During your time undercover, what first got you thinking that you were involved in a drug war that was doing more harm than good?
I realized the War on Drugs was a massive failure quite early on. It was obviously having literally no impact at all on the supply of drugs. But I kept getting tempted to go back into work because my bosses, in Brighton for example, would say, “Woodsy, these gangsters are raping people’s girlfriends and sisters to intimidate them, we gotta catch these people!” And so I kept going undercover.
And putting these dealers away in prison, well, prison becomes gangster school. They become hardened and even more dangerous there. The drug ring network there is much easier to find and navigate. Criminals go from prison to prison and they have a lot of time to plan, strategize, talk with each other.
Prison shapes the personalities of Britain’s young men and women. You have to change your personality to protect yourself against other criminals. I’ve seen 17-year-old kids spend six months in prison and turn into the most frightening of gangsters.

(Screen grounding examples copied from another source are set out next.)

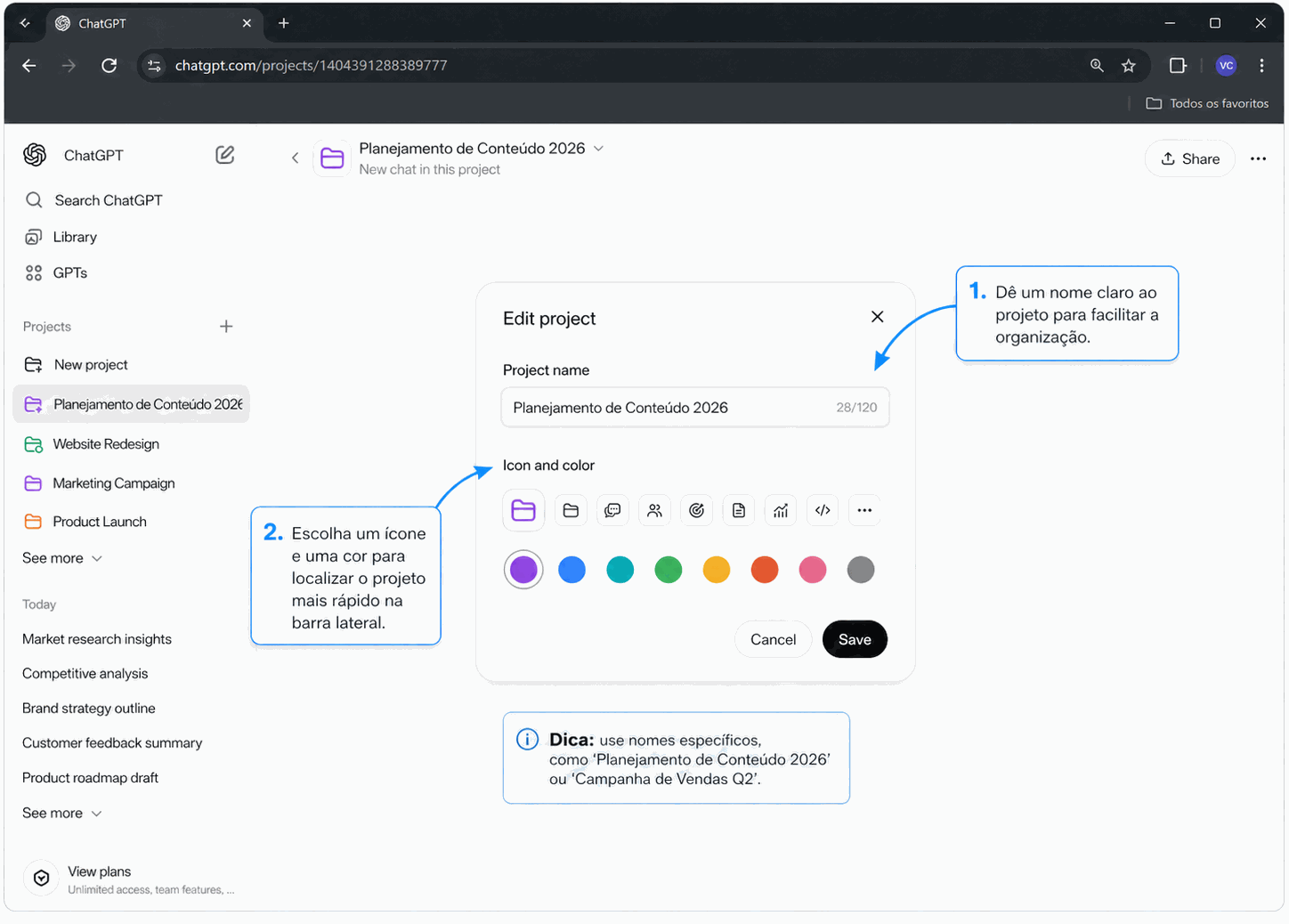
Task: Expand See more under Projects list
Action: coord(62,558)
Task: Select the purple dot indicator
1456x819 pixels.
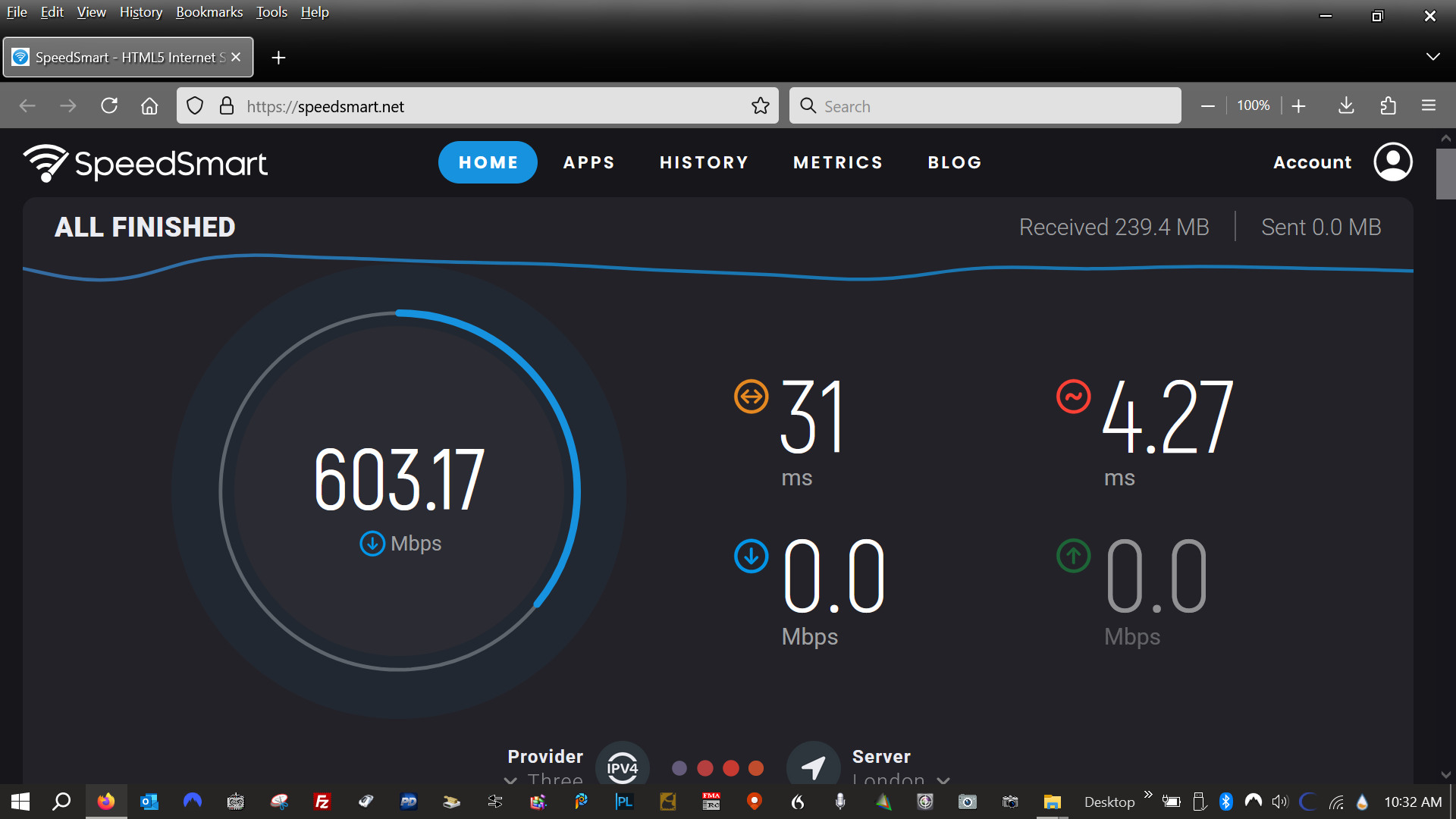Action: 679,768
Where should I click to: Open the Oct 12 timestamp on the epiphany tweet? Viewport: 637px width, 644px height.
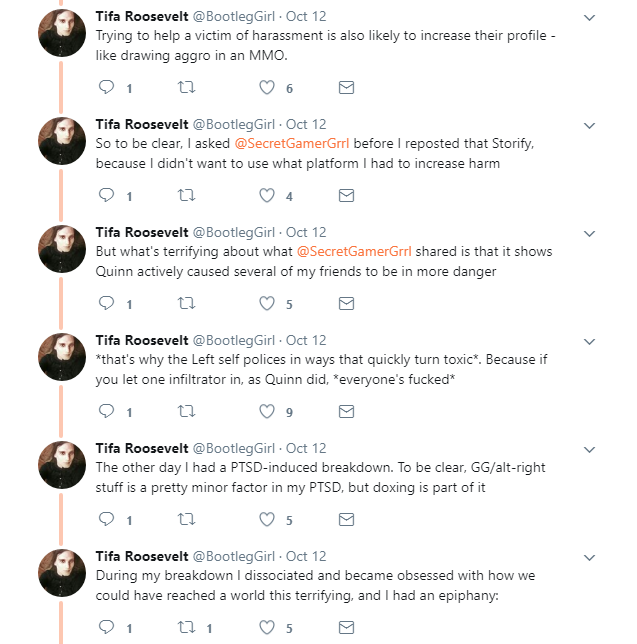[x=306, y=556]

It’s upsetting to find out how few mental health resources are available for officers like yourself who found their jobs so emotionally taxing. PTSD becomes a very real possibility.
There are definitely not enough resources and mental health issues are not entirely understood by police forces. They don’t understand the impact of undercover work, affecting not just the person doing it but the people we are infiltrating. Undercover is the nuclear option of policing and it’s incredibly intrusive and shouldn’t be done widely, and legislation has stated that undercover can and only be used when conventional policing has been found ineffective.
What I was suffering were the very worst symptoms of PTSD where memories would be so intense that I couldn’t exist outside of them, because they would dominate me all day and when I tried to sleep. I might have faced all manners of death threats but the memories that troubled me most related to how I manipulated the lives I made worse by my intrusive work. I was trampling over the lives of these people.
It goes to show that if you’re doing things that are against your core values it takes its toll.
We’ve seen the Hollywoodization of undercover police work, from The Wire to Donnie Brasco. What did these shows get right, what did they get wrong?
In fact, The Wire got it right, mainly, because it accurately portrayed the never-ending escalation in the War on Drugs, and how it’s a constant arms race. The Wire also showed how there’s no way of a ceasefire in this war and no way of improving the lives of those squished in the middle of all this..
What frustrates me is that TV shows rely on narratives, of course, and so when they showed a great success in the War on Drugs, they want that conclusion of catching the bad guys. But that’s not the end of the story. There is no success in this war. That’s an illusion.